As she walked towards the Bazaar, she heard music––a guitar? ––from the alleyway next to the shop. Odd, the gate there was never opened before, and the lilting and grizzled humming got louder as she got closer. She found a tiny back storage room, now crammed full of crates and boxes. Right outside of it was a work bench full of papers and screens. A man sat on a chair made of concentrated Light, his feet propped up on the workbench, idly strumming while muttering to himself.

He wore shaders of brown and army green but she’s never seen another Guardian like him. Fur Titan pauldrons, a Warlock’s coat, and a hand cannon strapped to his chest, Hunter style. He stroked a thick black beard with his gloved hand before running through his short cropped black hair. A dark green headband hugged his forehead, with these deep scars hiding in his beard.

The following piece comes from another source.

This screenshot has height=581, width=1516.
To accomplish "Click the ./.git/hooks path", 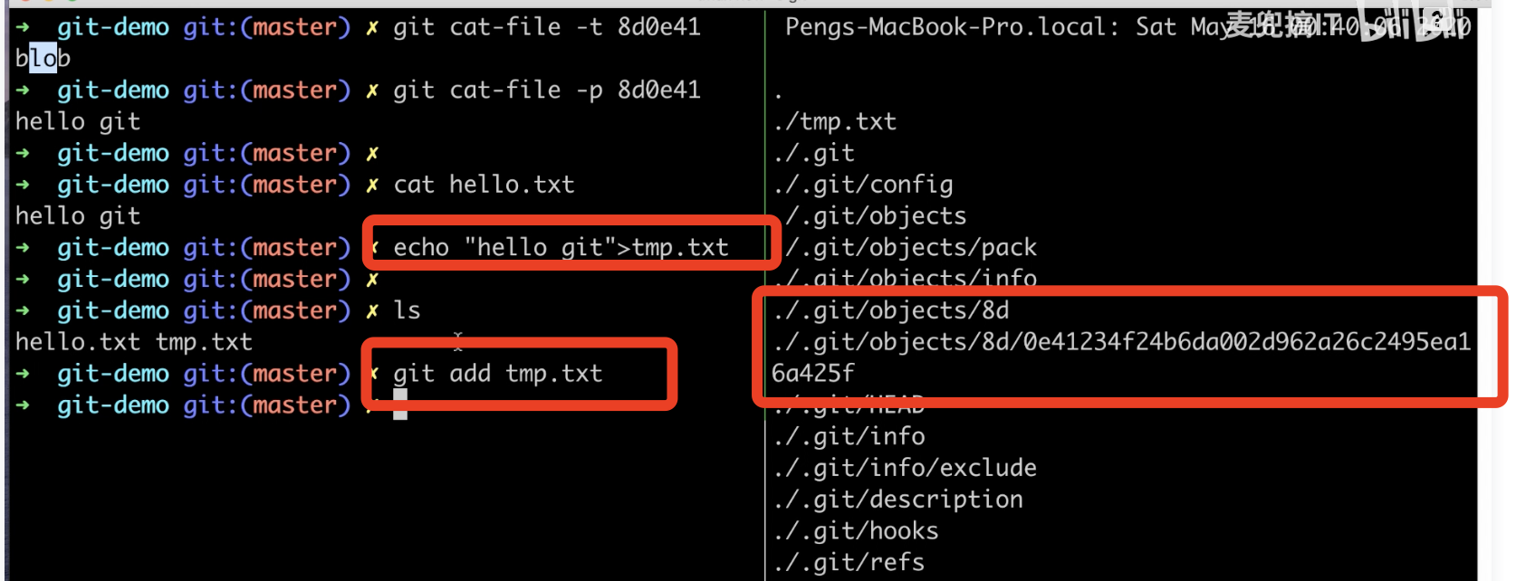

“I haven’t seen you around here before,” the Hunter said suspiciously.

The man quickly sat up, the chair and guitar dissipating, and tried to hide his workbench with his body and outstretched arms. His stark grey eyes stared daggers into The Hunter before softening his demeanor, a smirk tugging at his lips.

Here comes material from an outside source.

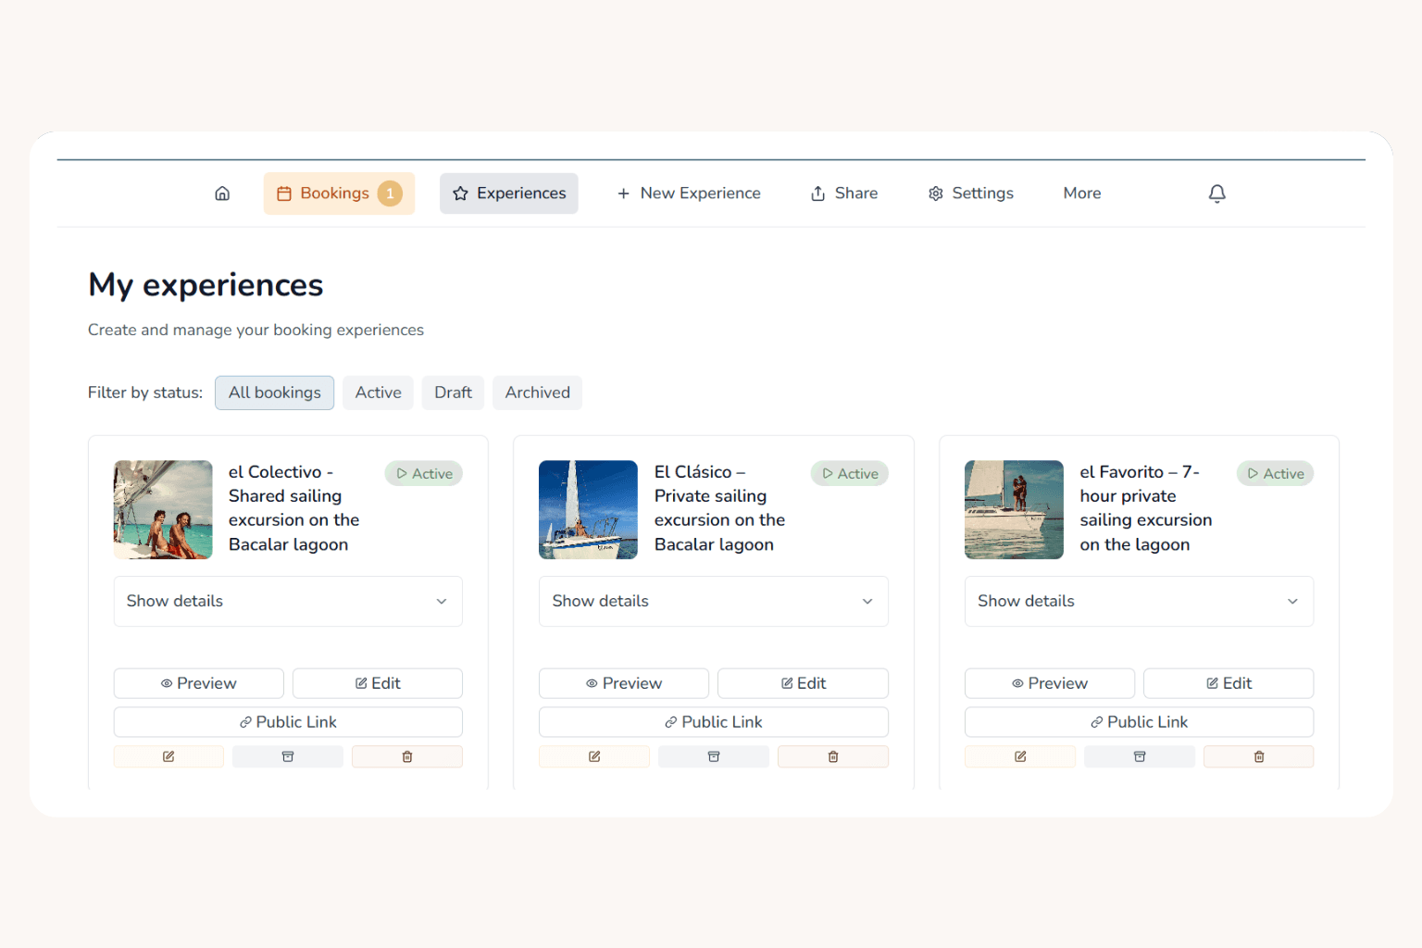The width and height of the screenshot is (1422, 948).
Task: Click the home icon in the navigation bar
Action: click(222, 193)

“Welcome to the Tower, stranger.”

“You’re a sight for sore eyes, sister,” he chuckled.

He straightened himself up in shock when he studied her face.

“A Hero of the Red War!” he exclaimed excitedly. “One of Saladin’s Young Wolves, or should I say, Cayde’s Babe?”

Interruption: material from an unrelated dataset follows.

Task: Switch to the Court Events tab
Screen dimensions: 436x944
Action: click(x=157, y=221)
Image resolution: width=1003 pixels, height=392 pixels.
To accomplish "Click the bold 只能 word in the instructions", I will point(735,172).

“Is that what people call me?” she responded, taken aback.

The roguish, dashing man cocked his head, amused.

“You and Cayde are the system’s worst kept secret. I mean, Petra Venj is one thing, but you? A Godslayer? Get outta here!”

She didn’t appreciate the mention of an ex so flippantly, but she brushed it off.

“You clearly know a lot about me.”

“Ah, how rude of me!” the man exclaimed with a flourish. “Call me Drifter, kid. I’m here bring you something new called Gambit.”

The Hunter let this smooth-talking stranger explain what Gambit was––

“Is this underground Crucible?” she said wryly.

He laughed heartily. “No need to oversimplify it, but I’d let you do things Shaxx wouldn’t,” he said suggestively.

She felt a chill cross her, but willed herself to not shiver. She sauntered over to him by the work bench, graceful, catlike. The Hunter couldn’t help herself but tempt him with saying, “Why don’t you break it down for me a little better?”

She attempted to read some of the papers but the Drifter slammed a large hand down, covering the contents. She was suddenly very aware how close he was. His aura––his energy. Unsettling. Wrong.

“Why don’t I show you instead?” he whispered salaciously in her ear. “You’ll see that I’m a fun distraction.”

She wormed out of his way, hiding her flush, and began backing towards the exit. He walked towards her with a slow, predatory gait.

“Maybe next time,” she stammered.

He brightened and backed off, turning back to his work desk. “Come back when you’re ready to make some cash, toots.”